Have we become totally detached from politics, contradicting the very core of a democratic system? Do we feel powerless to act and in any case, feel our voices won’t be heard? Do we simply not care?

I have an idea about this. All the big laws, the legislation that packs a punch and really means something, has pretty much been made, and those untouched areas that cause such polarity of opinion are, as ever, taken out of the hands of the voting public, from prisoner’s votes to tuition fees, and of course, membership of the EU.

Whatever we believe, it seems that ultimately, we are simply not asked.

All that remains is a somewhat inert political class biding their time by contriving useless legislation and cogitating vacuous subjects that only serve to inundate daily life with a barrage of ineffectual, yet nonetheless meddlesome law making.
In my view, that is reason enough to turn out on March 3 and say “No”.

No to countless acts, directives, laws and amendments stifling our freedoms.; No to the vast sums of money spent on hosting the Assembly, paying staff, enacting and enforcing legislation, when it could be spent on the very services the government are entreated to protect; No to increasing the Assembly’s powers to make legislation without the scrutiny of a second chamber.

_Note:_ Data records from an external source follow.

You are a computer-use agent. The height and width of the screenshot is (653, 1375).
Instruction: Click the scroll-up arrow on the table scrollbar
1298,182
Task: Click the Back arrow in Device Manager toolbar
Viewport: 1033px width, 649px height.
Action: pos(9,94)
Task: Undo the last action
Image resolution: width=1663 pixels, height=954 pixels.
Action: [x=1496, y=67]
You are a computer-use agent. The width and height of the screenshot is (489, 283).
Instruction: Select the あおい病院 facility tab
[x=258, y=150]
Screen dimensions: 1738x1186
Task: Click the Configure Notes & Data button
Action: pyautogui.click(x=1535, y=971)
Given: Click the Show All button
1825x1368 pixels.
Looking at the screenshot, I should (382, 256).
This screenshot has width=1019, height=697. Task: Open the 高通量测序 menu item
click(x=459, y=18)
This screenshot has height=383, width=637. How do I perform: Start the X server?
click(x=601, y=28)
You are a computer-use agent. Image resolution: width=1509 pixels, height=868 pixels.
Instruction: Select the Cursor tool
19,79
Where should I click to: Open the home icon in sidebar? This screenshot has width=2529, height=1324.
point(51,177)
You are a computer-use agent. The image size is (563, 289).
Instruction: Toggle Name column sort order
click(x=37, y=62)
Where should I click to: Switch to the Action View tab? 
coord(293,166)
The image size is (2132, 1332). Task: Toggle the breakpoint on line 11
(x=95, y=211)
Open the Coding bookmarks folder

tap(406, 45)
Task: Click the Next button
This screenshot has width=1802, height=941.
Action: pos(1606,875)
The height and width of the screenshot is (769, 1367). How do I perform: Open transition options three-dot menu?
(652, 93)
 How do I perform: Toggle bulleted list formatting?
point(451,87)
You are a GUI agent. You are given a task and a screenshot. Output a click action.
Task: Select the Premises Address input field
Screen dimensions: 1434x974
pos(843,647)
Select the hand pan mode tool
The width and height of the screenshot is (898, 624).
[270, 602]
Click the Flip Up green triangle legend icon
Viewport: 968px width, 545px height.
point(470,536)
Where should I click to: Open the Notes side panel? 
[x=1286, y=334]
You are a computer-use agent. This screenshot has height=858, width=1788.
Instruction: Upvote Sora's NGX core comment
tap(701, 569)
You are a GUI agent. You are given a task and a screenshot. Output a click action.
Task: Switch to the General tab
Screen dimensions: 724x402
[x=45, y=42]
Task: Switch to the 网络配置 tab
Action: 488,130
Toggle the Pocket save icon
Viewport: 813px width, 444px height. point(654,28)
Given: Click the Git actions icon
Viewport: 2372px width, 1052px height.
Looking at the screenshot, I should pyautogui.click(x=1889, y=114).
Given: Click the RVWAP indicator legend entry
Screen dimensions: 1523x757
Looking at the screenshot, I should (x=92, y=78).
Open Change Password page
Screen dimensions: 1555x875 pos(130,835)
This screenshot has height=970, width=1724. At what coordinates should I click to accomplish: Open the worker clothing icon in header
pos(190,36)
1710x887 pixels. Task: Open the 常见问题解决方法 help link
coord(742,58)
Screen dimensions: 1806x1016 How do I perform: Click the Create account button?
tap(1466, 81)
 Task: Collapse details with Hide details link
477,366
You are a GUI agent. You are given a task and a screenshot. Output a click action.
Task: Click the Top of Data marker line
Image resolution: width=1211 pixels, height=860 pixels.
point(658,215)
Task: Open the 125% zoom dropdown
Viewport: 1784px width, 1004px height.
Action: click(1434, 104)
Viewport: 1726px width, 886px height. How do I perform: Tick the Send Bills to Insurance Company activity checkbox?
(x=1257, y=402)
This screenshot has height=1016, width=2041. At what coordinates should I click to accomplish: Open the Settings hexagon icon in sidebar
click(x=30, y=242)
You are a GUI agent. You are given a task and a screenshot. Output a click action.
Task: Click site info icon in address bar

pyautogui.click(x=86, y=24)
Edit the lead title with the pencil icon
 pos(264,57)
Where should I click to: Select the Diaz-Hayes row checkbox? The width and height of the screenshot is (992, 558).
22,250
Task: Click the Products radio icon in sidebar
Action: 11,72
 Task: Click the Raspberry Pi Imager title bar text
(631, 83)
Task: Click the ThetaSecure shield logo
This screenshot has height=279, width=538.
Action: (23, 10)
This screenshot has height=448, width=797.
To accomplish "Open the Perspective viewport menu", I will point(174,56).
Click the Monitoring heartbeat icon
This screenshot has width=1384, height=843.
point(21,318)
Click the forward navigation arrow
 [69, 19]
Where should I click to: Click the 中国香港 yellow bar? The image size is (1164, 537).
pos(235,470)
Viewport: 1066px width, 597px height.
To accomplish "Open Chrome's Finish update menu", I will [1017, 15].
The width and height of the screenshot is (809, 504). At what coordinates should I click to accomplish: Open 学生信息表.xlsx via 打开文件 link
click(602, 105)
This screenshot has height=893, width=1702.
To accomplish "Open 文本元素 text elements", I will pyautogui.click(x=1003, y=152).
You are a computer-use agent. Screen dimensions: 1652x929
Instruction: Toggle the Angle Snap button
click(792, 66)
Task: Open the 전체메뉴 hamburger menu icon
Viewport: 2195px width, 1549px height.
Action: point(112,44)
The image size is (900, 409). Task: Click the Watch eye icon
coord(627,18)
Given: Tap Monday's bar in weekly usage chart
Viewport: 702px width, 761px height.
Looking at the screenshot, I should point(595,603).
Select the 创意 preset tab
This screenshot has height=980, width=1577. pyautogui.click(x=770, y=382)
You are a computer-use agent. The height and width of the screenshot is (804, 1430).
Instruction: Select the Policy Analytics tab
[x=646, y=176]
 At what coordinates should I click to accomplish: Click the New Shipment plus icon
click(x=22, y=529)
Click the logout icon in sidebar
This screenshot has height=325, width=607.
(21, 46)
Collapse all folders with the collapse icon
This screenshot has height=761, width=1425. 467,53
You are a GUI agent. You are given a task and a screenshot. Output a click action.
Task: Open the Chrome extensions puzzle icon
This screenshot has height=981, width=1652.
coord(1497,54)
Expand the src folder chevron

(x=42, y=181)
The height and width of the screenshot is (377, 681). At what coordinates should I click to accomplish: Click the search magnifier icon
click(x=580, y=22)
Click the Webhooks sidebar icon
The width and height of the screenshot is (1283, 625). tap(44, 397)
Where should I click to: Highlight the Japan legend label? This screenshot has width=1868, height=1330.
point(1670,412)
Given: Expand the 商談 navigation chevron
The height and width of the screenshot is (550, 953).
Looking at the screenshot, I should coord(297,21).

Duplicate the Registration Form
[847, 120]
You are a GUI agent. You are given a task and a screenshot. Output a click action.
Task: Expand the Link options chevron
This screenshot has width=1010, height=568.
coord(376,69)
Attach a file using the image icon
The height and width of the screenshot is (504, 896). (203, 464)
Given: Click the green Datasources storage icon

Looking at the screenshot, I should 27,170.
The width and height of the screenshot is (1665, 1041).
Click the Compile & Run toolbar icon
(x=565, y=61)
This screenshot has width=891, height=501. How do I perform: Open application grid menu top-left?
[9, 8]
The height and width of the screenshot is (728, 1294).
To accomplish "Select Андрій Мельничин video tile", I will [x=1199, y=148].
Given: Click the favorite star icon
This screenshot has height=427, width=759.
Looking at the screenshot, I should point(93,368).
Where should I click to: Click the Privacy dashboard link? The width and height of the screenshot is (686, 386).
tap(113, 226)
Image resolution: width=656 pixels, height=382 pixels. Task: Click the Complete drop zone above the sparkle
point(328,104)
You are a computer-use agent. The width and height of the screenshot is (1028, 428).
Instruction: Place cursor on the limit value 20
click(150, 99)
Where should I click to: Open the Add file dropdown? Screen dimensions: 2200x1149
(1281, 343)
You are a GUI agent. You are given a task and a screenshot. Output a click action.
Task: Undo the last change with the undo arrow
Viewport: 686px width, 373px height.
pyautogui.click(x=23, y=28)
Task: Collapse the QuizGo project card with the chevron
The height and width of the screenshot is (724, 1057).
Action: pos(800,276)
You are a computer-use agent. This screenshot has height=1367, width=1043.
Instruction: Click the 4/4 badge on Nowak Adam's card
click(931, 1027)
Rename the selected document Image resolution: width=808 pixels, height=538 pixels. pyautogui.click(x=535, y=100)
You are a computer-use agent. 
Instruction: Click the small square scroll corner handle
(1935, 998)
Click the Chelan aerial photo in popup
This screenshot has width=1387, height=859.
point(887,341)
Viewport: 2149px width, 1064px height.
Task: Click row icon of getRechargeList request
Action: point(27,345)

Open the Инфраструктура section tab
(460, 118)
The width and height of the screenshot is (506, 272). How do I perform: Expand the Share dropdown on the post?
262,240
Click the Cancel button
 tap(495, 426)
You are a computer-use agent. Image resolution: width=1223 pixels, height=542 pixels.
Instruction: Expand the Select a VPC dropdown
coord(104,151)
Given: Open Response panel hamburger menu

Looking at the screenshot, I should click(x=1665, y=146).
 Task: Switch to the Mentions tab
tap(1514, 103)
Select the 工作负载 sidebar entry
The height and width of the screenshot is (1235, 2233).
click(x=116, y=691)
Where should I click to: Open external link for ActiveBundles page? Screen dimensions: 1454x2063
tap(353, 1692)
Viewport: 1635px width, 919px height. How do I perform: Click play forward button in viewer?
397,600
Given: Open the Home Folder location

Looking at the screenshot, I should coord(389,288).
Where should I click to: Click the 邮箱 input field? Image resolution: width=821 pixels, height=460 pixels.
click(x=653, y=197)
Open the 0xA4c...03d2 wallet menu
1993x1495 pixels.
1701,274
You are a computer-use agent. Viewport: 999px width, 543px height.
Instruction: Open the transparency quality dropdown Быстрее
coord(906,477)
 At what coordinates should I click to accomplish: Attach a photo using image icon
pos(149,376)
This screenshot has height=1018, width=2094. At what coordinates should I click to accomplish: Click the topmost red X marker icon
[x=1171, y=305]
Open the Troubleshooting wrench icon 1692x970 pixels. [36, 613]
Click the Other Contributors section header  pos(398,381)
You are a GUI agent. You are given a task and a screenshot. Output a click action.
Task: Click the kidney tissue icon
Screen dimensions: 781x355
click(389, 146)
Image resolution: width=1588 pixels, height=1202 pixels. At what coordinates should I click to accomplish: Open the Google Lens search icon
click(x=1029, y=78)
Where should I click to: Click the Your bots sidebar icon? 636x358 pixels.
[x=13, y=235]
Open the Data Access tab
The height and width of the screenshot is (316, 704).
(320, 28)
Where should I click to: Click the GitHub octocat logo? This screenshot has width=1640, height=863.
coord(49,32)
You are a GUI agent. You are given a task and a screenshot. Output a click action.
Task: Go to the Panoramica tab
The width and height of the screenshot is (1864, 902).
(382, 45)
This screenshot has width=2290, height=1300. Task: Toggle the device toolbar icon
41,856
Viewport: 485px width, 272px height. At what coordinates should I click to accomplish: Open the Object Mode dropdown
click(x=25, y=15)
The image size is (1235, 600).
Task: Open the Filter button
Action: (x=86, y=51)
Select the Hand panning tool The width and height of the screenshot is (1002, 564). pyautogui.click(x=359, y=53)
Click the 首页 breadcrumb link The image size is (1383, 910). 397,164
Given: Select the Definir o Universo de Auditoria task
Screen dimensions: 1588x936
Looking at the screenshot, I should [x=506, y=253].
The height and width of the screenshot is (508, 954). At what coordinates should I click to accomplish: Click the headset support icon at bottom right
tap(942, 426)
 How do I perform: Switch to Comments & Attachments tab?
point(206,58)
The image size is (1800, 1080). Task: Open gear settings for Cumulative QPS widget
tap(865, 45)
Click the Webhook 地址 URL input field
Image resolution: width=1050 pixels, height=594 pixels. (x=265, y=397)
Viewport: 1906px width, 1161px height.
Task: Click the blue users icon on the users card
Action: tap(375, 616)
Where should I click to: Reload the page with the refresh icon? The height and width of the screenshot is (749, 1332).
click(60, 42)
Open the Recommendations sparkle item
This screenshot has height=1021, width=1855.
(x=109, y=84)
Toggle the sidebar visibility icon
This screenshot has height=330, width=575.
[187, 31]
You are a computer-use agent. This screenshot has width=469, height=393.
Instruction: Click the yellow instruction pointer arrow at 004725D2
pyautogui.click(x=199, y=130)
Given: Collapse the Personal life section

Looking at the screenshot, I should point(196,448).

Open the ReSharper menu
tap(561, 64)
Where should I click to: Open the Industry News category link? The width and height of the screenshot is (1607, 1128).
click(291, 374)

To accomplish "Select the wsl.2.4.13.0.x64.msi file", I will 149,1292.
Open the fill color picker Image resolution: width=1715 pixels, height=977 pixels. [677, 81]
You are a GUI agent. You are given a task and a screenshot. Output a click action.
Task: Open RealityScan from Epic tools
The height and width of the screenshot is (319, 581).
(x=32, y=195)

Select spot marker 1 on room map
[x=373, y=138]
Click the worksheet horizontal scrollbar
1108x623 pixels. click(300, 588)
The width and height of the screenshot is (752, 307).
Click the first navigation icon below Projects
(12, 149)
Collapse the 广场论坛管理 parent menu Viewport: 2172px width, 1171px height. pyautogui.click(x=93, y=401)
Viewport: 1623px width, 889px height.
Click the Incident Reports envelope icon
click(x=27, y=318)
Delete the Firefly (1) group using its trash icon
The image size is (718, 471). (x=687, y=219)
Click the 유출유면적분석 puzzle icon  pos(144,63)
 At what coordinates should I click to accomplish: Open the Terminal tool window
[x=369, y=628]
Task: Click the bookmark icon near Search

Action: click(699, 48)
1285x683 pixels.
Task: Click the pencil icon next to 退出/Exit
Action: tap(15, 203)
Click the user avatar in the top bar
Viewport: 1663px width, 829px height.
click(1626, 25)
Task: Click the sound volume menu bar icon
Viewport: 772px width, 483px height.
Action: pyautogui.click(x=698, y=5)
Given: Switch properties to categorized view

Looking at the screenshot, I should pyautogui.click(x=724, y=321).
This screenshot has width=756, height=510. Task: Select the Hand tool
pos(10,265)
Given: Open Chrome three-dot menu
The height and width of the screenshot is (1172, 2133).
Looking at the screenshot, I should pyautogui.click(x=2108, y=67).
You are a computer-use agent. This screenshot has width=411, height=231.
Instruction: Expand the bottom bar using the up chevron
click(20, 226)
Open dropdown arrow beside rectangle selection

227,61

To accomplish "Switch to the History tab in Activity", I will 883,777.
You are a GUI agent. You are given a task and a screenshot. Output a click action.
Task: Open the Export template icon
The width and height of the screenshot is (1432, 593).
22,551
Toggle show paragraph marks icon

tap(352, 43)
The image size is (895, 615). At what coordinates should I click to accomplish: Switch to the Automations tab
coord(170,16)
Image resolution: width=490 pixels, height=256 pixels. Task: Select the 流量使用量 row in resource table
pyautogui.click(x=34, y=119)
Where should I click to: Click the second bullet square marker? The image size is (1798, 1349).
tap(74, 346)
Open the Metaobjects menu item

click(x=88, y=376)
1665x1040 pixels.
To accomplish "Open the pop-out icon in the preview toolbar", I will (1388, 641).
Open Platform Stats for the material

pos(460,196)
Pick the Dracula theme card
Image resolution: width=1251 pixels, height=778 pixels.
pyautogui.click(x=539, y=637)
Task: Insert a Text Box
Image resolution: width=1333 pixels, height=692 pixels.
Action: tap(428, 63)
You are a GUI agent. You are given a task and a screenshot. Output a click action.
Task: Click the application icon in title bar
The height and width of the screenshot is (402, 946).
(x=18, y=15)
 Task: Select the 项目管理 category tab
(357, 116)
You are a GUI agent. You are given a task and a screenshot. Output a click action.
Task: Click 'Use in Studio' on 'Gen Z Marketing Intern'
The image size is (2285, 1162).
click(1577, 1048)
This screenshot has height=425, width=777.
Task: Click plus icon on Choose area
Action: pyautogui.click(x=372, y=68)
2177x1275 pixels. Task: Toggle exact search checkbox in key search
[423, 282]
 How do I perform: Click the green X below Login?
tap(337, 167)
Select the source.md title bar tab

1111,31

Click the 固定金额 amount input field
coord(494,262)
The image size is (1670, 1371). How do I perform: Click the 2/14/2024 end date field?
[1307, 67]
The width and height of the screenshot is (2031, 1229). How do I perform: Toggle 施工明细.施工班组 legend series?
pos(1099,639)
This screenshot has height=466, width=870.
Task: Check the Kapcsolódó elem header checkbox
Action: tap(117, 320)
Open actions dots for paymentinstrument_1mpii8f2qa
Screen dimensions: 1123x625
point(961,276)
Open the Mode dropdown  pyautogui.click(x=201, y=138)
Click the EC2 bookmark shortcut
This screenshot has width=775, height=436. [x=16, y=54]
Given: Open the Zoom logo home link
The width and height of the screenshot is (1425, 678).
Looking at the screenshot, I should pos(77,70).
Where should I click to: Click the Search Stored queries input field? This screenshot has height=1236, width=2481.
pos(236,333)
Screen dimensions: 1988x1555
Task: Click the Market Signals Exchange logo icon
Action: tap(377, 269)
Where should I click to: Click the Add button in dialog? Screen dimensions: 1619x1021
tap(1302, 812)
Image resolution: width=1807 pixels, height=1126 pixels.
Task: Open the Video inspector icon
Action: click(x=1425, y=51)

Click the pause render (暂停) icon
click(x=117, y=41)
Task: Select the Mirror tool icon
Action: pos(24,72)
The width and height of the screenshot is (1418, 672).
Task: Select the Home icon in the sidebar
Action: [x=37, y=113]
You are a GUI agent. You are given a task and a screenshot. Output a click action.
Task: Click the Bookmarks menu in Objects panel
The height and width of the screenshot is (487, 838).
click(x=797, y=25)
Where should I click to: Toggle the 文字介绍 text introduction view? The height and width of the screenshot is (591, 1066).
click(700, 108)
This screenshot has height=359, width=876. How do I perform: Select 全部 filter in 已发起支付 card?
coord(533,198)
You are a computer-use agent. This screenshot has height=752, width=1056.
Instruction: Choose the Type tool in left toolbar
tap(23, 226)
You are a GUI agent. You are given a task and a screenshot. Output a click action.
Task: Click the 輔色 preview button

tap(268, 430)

It is becoming increasingly apparent to me that the “No” camp is being labelled as counterintuitive, deliberately obstructive fringe voters by the more vocal “Yes” camp. One side is definitely shouting louder than the other.

Perhaps it is because the vast majority of people have become disenfranchised with the system, and there is a largely silent sweeping majority of people disinclined from voting their freedoms away in exchange for more political powers in Cardiff Bay.

They must be cajoled, coerced, compelled and convinced by concerned Politicos that their apathy is dangerous to democracy, foolhardy or anarchic.

They must be subjected to feeling alone and illogical to not assent to granting the hierarchy greater sway.

They must be distracted from the boondoggling that every disconsolate abstainer is intuitively aware is visceral to today’s system of policy making. Well let me say it first, you are not a pariah, apostate or a turncoat.

You are the majority of nameless, voiceless voters who can make a difference by showing you want to put an end to bureaucracy and stifling legislature. You are, of course, permitted to vote no.

It is, I believe, not my position to implore you to vote either way, or to criticise, chastise or ridicule those that think differently to me. However I do feel I am in a position to at the very least advocate solidarity.

And on the subject of political hokum, Baroness Ashton, the EU High Commissioner for Foreign Affairs and British representative at the high table in Brussels, has come under fire yet again.

She failed to agree on a formal statement condemning attacks on religious minorities in the Islamic world by stating that it is not politically correct to use the word “Christian”. Just as an aside, she is also the world’s highest paid female politician with a salary that dwarfs even Hillary Clinton’s.